Marthe me dissera: "Vamos deixar-lhe ao menos o papel de parede rosa". "Deixar-lhe!" A essas palavras, quase cedi. Mas "deixar-lhe o papel rosa" equivalia a abandonar tudo. Fiz ver a Marthe como a parede rosa estragaria a harmonia dos móveis simples que "nós havíamos escolhido" e, ainda hesitando ante a audácia, sugeri que caiasse as paredes do quarto!
Era o golpe de misericórdia. Ela fora tão atormentada o dia inteiro que o recebeu sem reagir. Limitou-se a dizer: "É, você tem razão".
Ao fim desse dia exaustivo, felicitei-me pelo passo que havia dado. Móvel por móvel, conseguira transformar aquele casamento de amor — ou melhor, de amorico — num casamento de razão ou conveniência, em que a razão, porém, não tinha nenhum papel, um não encontrando no outro senão as vantagens de um casamento de amor.

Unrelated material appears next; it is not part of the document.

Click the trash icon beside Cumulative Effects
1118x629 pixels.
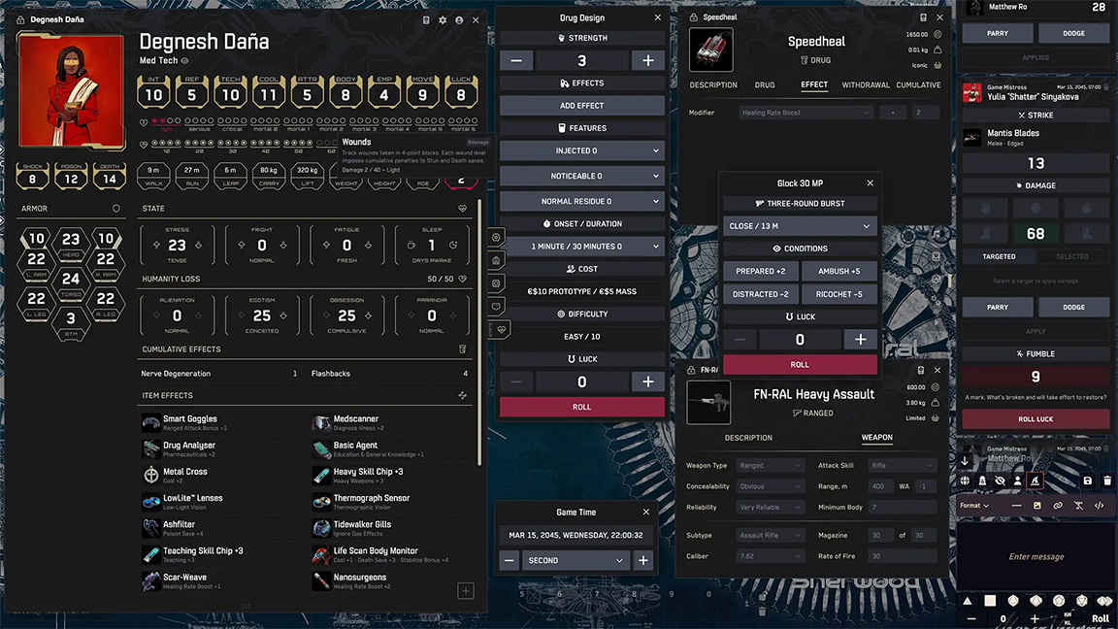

Ao se despedir naquela noite, em vez de evitar daí em diante meus conselhos, pediu-me que a ajudasse a escolher os outros móveis nos dias seguintes. Concordei, com a condição de ela jurar jamais contar a seu noivo, pois o único motivo que poderia eventualmente fazê-lo aceitar os móveis, se amava Marthe, seria pensar que tudo partira dela — da vontade dela, futuramente de ambos.
Quando voltei para casa acreditei ler no olhar de meu pai que ele já sabia de minha escapada. Claro que nada sabia; como poderia?
"Ah, Jacques vai se habituar a esse quarto!", dissera Marthe.